Not surprisingly, doctors and their associations have been guarded in welcoming the Prime Minister’s announcement. The Indian Medical Association (IMA), the largest association representing doctors, in a statement issued by its president following an emergency meeting on the issue of prescription of generic names of medical drugs, spelt out that “the judgement to choose a rational drug and its format vests only with the RMPs…. This right of the medical profession is sacrosanct.” The statement issued by the IMA and the Federation of Medical Associations in India called on the government to strengthen “quality control mechanisms to ensure adherence to good manufacturing practices for patient safety” and added that “for a rational prescription, doctors should choose drugs generic-generic or generic brand-based on quality, efficacy and economy”.

Interestingly, it also recommended that the government should ban the differential pricing of a drug under different brand names (generic-generic, generic-trade or generic brand) by one company, insisting that it should be a case of one chemical drug, one company and one price.

The core issue

The catch, if anything, lies in the price regulation of all drugs and, by implication, the onus is on the government and not on doctors. “Even if I prescribe a generic drug, what is going to prevent the pharmacist from selling the branded version of the same? As long as branded drugs and differential pricing is allowed for the same chemical, the problem will continue. How is the hapless consumer to know which is the most efficacious?” a leading orthopaedic surgeon and director of a private hospital told Frontline . S. Srinivasan of LOCOST, a non-profit medicine manufacturing unit in Vadodara, said that as generic medicines had low margins, it was unlikely that retail pharmacists would stock them. So even if a doctor prescribed a generic drug, there was nothing preventing the pharmacist from selling a branded one. More so, the announcement was nothing new. The government-appointed High Level Expert Committee on Universal Health Coverage had made recommendations to make generic drugs production and prescription more than five years ago. “All drugs have to be brought under price control, like it was earlier,” Dr G.S. Grewal, former president of the Punjab Medical Association, told Frontline .

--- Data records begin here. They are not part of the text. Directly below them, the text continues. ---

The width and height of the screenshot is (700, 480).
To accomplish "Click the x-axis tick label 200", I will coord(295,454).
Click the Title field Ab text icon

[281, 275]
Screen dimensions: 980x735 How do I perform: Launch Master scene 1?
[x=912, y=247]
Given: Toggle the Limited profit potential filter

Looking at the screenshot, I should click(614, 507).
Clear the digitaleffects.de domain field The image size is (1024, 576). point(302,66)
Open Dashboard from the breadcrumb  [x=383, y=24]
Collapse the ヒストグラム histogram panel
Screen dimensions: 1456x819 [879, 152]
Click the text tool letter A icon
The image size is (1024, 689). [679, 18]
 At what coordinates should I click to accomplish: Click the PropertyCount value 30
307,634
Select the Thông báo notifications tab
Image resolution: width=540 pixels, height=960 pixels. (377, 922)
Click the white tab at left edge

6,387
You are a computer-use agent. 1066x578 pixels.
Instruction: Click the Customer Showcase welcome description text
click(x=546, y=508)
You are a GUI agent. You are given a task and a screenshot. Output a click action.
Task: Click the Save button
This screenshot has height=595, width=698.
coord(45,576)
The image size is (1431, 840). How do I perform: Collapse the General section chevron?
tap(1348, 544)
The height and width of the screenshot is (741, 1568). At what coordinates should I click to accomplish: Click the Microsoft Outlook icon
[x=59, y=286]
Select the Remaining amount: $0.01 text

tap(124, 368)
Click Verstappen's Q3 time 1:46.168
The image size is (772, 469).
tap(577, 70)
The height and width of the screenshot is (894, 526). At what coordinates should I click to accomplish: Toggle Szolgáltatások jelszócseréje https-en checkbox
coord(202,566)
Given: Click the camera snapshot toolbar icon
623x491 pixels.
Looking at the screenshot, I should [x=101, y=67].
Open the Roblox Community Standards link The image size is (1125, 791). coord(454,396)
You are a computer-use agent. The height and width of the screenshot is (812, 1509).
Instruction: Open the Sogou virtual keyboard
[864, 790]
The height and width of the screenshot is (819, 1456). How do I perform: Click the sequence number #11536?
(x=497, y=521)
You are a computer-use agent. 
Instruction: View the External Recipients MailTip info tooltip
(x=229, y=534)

The Prime Minister’s announcement has been seen as a populist one akin, to his call for demonetisation of high-value notes. It was not long ago that the new National Health Policy was unveiled, which, among other things, highlighted the high out-of-pocket expenditure incurred on health by people. The Prime Minister also mentioned how his government had capped the prices of cardiac stents and brought around 700 medicines under price control. But it is also a fact that stents continue to be sold at high markups despite the price cap set by the NPPA. Prescribing generics alone as a measure to bring down the prices of medicines is at best a chimera. The real issue lies elsewhere.